I also had a squad member heavily on my mind, her name is Denise. The day before we left she slipped in the bathroom and seriously injured her foot in my presence. In a moment of panic I wanted so badly to help but not knowing a thing to do, the only I could think to do was pray, so pray I did. It became more and more evident that this injury was not going to go away quickly. She later had surgery on her foot and is in need of extended physical therapy and will in effect, need to recover off the race. As traumatic as it was and still is for Denise and her husband Scott, it was fairly traumatic to witness the whole thing and feel so helpless to aid a friend who was hurting so badly.
//Thailand is known for it’s sex tourism and trafficking and it’s talked about quite a bit in the world race community. Even before I left for the race, I had no clue what to tell people in response to what I would be doing since we only finding out maybe a week before we work with any given contact. But Thailand – that was different. Here was a place where it was clear that a certain ministry was needed so I often used trafficking as a go to for explaining various things I might be doing on the race. As much as this ministry was promoted and talked about, it’s not what everybody ended up doing. It’s not what my team ended up doing. There I was, in a van, headed to a small village in Chaiyaphum, remote and nothing like the ministry I was expecting and kind of hoping for.
I was in a strange spiritual funk when we left, trying to understand what God was doing and make sense of everything I’d seen in the days prior.
We arrived after nightfall. We couldn’t see a whole lot, but then again, there wasn’t a whole lot to see.
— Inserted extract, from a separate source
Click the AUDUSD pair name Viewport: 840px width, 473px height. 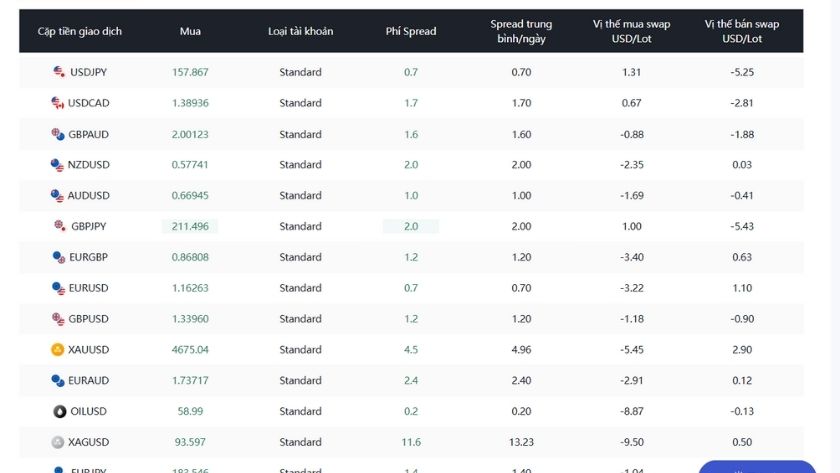coord(89,196)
YWAM Chaiyaphum is still developing and currently consists of one building for an english classroom and office (with no door or coverings for windows), a hut that serves as the kitchen, another for eating and a small building for the toilets. “What are we going to do here?” I asked myself as our driver pulled out, “stuck here for a month, in the middle of nowhere farmland.”
We set up our beds under the mosquito nets provided for us in the classroom building and quickly (or not so quickly) fell fast asleep in the stifling hot air of Thailand.
LIVING LIFE HERE
The village life is slow.
The grocery store is over an hour’s drive away.
It’s so hot in the middle of the day, all you want to do is escape from life and become useless.
How will we pass the time?
Why are we here?
BUT WHAT DOES GOD SAY
be patient with Me
trust Me
talk to Me
I employed a lesson learned in Malaysia, just walk your surrounding, pray into it and you’ll start to grow a connection.